Data records
┄┄┄┄┄┄┄┄┄┄
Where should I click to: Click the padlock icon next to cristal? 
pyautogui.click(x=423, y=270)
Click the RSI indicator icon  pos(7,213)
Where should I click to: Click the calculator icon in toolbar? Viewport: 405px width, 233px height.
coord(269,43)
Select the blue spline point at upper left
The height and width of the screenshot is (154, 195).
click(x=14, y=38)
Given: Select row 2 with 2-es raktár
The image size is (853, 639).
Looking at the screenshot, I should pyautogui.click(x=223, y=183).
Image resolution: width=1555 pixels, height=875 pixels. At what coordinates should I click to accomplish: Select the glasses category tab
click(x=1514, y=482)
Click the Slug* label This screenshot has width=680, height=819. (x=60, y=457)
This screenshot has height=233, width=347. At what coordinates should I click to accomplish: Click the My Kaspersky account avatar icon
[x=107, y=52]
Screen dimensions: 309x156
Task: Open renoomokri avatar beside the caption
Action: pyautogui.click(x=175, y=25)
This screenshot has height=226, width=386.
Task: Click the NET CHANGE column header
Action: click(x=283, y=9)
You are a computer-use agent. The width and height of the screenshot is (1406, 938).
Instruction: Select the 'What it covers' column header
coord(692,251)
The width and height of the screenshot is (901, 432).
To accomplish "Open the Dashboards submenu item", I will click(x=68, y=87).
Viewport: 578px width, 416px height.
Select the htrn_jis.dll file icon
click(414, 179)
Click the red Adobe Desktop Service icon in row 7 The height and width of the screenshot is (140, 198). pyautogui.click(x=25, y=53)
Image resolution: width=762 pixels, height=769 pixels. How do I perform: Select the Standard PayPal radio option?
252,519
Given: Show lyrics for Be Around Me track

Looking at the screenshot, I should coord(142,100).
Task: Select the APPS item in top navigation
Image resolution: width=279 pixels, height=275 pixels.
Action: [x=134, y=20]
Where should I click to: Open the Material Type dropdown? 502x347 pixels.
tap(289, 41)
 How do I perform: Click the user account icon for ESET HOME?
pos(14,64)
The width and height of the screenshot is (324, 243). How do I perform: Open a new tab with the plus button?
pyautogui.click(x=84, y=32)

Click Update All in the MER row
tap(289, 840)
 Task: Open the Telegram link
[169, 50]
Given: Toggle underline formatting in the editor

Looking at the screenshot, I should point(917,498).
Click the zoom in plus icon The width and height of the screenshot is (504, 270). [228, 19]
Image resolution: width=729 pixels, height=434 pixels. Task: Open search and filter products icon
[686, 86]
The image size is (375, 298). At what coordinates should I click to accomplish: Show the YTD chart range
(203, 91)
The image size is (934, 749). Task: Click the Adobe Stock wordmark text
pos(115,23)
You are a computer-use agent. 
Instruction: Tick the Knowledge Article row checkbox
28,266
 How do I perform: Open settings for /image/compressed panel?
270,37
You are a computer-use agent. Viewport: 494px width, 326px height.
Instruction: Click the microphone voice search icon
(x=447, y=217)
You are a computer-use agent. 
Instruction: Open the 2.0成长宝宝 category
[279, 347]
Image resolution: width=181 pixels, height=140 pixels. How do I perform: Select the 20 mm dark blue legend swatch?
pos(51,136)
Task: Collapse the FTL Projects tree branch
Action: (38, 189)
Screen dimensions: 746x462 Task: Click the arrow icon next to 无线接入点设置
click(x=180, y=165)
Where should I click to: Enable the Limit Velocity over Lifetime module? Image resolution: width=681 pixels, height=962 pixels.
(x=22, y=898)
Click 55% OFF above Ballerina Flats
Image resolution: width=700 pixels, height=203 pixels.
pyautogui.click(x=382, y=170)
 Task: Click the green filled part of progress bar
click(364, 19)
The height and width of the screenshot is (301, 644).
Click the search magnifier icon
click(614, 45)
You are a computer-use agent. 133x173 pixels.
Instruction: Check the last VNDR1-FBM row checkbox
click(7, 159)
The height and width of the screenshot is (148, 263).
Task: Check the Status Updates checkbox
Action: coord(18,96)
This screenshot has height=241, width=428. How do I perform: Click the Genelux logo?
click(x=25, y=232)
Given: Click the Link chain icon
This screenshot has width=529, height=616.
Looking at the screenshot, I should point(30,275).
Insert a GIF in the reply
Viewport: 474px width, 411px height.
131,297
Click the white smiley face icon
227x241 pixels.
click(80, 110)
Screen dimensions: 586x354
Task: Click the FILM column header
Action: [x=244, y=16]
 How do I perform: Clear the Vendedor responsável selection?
┄┄┄┄┄┄┄┄┄┄
Please retype all of the records, keeping each line exactly as it is.

Where should I click to: Click the padlock icon next to cristal? 
pyautogui.click(x=423, y=270)
Click the RSI indicator icon  pos(7,213)
Where should I click to: Click the calculator icon in toolbar? Viewport: 405px width, 233px height.
coord(269,43)
Select the blue spline point at upper left
The height and width of the screenshot is (154, 195).
click(x=14, y=38)
Given: Select row 2 with 2-es raktár
The image size is (853, 639).
Looking at the screenshot, I should pyautogui.click(x=223, y=183).
Image resolution: width=1555 pixels, height=875 pixels. At what coordinates should I click to accomplish: Select the glasses category tab
click(x=1514, y=482)
Click the Slug* label This screenshot has width=680, height=819. (x=60, y=457)
This screenshot has height=233, width=347. At what coordinates should I click to accomplish: Click the My Kaspersky account avatar icon
[x=107, y=52]
Screen dimensions: 309x156
Task: Open renoomokri avatar beside the caption
Action: pyautogui.click(x=175, y=25)
This screenshot has height=226, width=386.
Task: Click the NET CHANGE column header
Action: click(x=283, y=9)
You are a computer-use agent. The width and height of the screenshot is (1406, 938).
Instruction: Select the 'What it covers' column header
coord(692,251)
The width and height of the screenshot is (901, 432).
To accomplish "Open the Dashboards submenu item", I will click(x=68, y=87).
Viewport: 578px width, 416px height.
Select the htrn_jis.dll file icon
click(414, 179)
Click the red Adobe Desktop Service icon in row 7 The height and width of the screenshot is (140, 198). pyautogui.click(x=25, y=53)
Image resolution: width=762 pixels, height=769 pixels. How do I perform: Select the Standard PayPal radio option?
252,519
Given: Show lyrics for Be Around Me track

Looking at the screenshot, I should coord(142,100).
Task: Select the APPS item in top navigation
Image resolution: width=279 pixels, height=275 pixels.
Action: [x=134, y=20]
Where should I click to: Open the Material Type dropdown? 502x347 pixels.
tap(289, 41)
 How do I perform: Click the user account icon for ESET HOME?
pos(14,64)
The width and height of the screenshot is (324, 243). How do I perform: Open a new tab with the plus button?
pyautogui.click(x=84, y=32)

Click Update All in the MER row
tap(289, 840)
 Task: Open the Telegram link
[169, 50]
Given: Toggle underline formatting in the editor

Looking at the screenshot, I should point(917,498).
Click the zoom in plus icon The width and height of the screenshot is (504, 270). [228, 19]
Image resolution: width=729 pixels, height=434 pixels. Task: Open search and filter products icon
[686, 86]
The image size is (375, 298). At what coordinates should I click to accomplish: Show the YTD chart range
(203, 91)
The image size is (934, 749). Task: Click the Adobe Stock wordmark text
pos(115,23)
You are a computer-use agent. 
Instruction: Tick the Knowledge Article row checkbox
28,266
 How do I perform: Open settings for /image/compressed panel?
270,37
You are a computer-use agent. Viewport: 494px width, 326px height.
Instruction: Click the microphone voice search icon
(x=447, y=217)
You are a computer-use agent. 
Instruction: Open the 2.0成长宝宝 category
[279, 347]
Image resolution: width=181 pixels, height=140 pixels. How do I perform: Select the 20 mm dark blue legend swatch?
pos(51,136)
Task: Collapse the FTL Projects tree branch
Action: (38, 189)
Screen dimensions: 746x462 Task: Click the arrow icon next to 无线接入点设置
click(x=180, y=165)
Where should I click to: Enable the Limit Velocity over Lifetime module? Image resolution: width=681 pixels, height=962 pixels.
(x=22, y=898)
Click 55% OFF above Ballerina Flats
Image resolution: width=700 pixels, height=203 pixels.
pyautogui.click(x=382, y=170)
 Task: Click the green filled part of progress bar
click(364, 19)
The height and width of the screenshot is (301, 644).
Click the search magnifier icon
click(614, 45)
You are a computer-use agent. 133x173 pixels.
Instruction: Check the last VNDR1-FBM row checkbox
click(7, 159)
The height and width of the screenshot is (148, 263).
Task: Check the Status Updates checkbox
Action: coord(18,96)
This screenshot has height=241, width=428. How do I perform: Click the Genelux logo?
click(x=25, y=232)
Given: Click the Link chain icon
This screenshot has width=529, height=616.
Looking at the screenshot, I should point(30,275).
Insert a GIF in the reply
Viewport: 474px width, 411px height.
131,297
Click the white smiley face icon
227x241 pixels.
click(80, 110)
Screen dimensions: 586x354
Task: Click the FILM column header
Action: [x=244, y=16]
 How do I perform: Clear the Vendedor responsável selection?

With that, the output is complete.